Think of the first time a mother takes her child in her arms.  No words, just silence and profound bonding and love.  Think of the last time you hold the hand of a loved one before he dies.  No words, just silence and love.  Think of the moment of desperation as you stare at the cross, or the moment of deep joy as your heart overflows.  No words, just silence and being and the peace the world cannot give.

It is, perhaps, when we are silent that we are most alive.  Which is why the cultural of death thrives on words.  Words which seek to manipulate and pevert.  Remember the first weapon which the serpentine Satan used in the garden to lead our first parents to perdition?   It was words.  Did God really tell you not to eat from any tree in the garden? You won’t die!  Eat that fruit and you’ll be like God!  Lies.  Lies which are the first strike of Satan at the human heart.

But Satan does not use silence.  Silence is the carving tool of God, when we bow before him in silence and adoration.

To Love
“What’s the best gift Tom ever gave you for Christmas?” I once asked a friend of mine on her fortieth anniversary of marriage.  She stopped and comtemplated thoughtfully for a minute, and then she smiled.  Silence, she said.  Especially when he knows I’m full of hot air, but he listens anyways.  

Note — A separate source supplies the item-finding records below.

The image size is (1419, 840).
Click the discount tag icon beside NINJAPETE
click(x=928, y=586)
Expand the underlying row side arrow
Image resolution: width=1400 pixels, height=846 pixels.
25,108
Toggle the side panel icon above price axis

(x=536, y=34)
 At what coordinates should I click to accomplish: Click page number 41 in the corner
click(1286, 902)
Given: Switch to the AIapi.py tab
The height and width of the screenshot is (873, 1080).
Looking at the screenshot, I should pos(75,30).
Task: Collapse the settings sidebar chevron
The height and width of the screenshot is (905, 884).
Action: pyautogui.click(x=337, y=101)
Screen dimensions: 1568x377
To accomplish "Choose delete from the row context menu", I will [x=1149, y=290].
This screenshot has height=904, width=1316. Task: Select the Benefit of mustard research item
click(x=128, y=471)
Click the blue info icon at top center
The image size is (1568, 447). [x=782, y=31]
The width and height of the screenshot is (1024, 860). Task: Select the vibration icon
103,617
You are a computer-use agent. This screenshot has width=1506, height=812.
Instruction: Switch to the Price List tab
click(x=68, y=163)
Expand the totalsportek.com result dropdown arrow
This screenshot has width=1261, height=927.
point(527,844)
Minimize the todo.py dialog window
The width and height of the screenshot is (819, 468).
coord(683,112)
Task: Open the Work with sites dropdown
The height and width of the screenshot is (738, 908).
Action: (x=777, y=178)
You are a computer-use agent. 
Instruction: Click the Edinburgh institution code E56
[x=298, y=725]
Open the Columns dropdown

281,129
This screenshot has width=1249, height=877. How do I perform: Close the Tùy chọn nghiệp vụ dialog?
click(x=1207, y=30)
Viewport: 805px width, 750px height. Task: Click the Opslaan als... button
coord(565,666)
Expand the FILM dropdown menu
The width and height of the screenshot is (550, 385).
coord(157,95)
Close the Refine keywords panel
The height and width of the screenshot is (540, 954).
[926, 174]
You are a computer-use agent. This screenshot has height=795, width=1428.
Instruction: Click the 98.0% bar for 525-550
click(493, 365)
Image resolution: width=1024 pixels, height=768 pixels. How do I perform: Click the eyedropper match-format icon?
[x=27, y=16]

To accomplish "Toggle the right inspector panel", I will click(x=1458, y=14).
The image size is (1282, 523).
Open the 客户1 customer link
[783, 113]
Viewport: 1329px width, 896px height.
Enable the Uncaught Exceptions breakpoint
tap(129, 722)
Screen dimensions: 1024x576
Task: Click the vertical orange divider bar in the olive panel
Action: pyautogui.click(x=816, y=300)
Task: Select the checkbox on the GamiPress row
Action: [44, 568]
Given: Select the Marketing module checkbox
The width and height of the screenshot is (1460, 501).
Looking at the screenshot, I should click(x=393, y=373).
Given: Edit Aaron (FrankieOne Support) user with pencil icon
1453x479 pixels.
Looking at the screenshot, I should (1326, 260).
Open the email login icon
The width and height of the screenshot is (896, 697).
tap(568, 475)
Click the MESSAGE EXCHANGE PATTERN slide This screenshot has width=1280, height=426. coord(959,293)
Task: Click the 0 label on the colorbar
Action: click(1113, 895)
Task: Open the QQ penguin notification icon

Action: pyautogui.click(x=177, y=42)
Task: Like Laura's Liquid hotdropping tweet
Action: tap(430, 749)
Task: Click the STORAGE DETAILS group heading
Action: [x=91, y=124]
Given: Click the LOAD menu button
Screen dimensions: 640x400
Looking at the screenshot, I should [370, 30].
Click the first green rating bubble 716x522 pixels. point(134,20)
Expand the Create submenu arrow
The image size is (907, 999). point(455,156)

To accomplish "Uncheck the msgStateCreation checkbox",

One of the seminarians recently came to me with a concern with his apostolate: he’s just starting out and he’s been assigned to visit folks in an Alzkeimer’s unit in a nursing home outside Boston.  I expected he’d come back with the typical frustrations which everyone tyring to care for an Alzkeimer’s patient reports.  But his frustration was different.  I go there for an hour, he said, and I don’t feel like I’ve done anything to help them.  I just sit there and listen to the same stories over and over.  I don’t know what to say, I don’t know what else I’m supposed to do.

Well, I suggested, I think you’re doing quite enough, probably more than anyone else in their lives.  Because the one thing people with dementia don’t get is someone to listen to them, to patiently and respectfully listen to them.  To love them enough to forget about your needs and to just sit there in silence and look at them with love.

Did you ever have anyone do that for you?  A spouse, a parent, a child, a friend?  The little boy who looks up with boundless pride at his Father, the mother who at two in the morning just sits in that chair by her sick child’s bed, staring with love and with hope.  The now penniless parents looking across the field at their child’s graduation from College, just staring at her with pride and with love.  Or the old man whose wife’s dementia has removed every memory of him from her mind, but who still just stares at her wrinkled face with deep deep love.  And always such looks are in silence.  For silence is sacred and bespeeks that which poor words can’t convey.  Silence speaks the ineffable.

And by it we listen, we pray...and we love!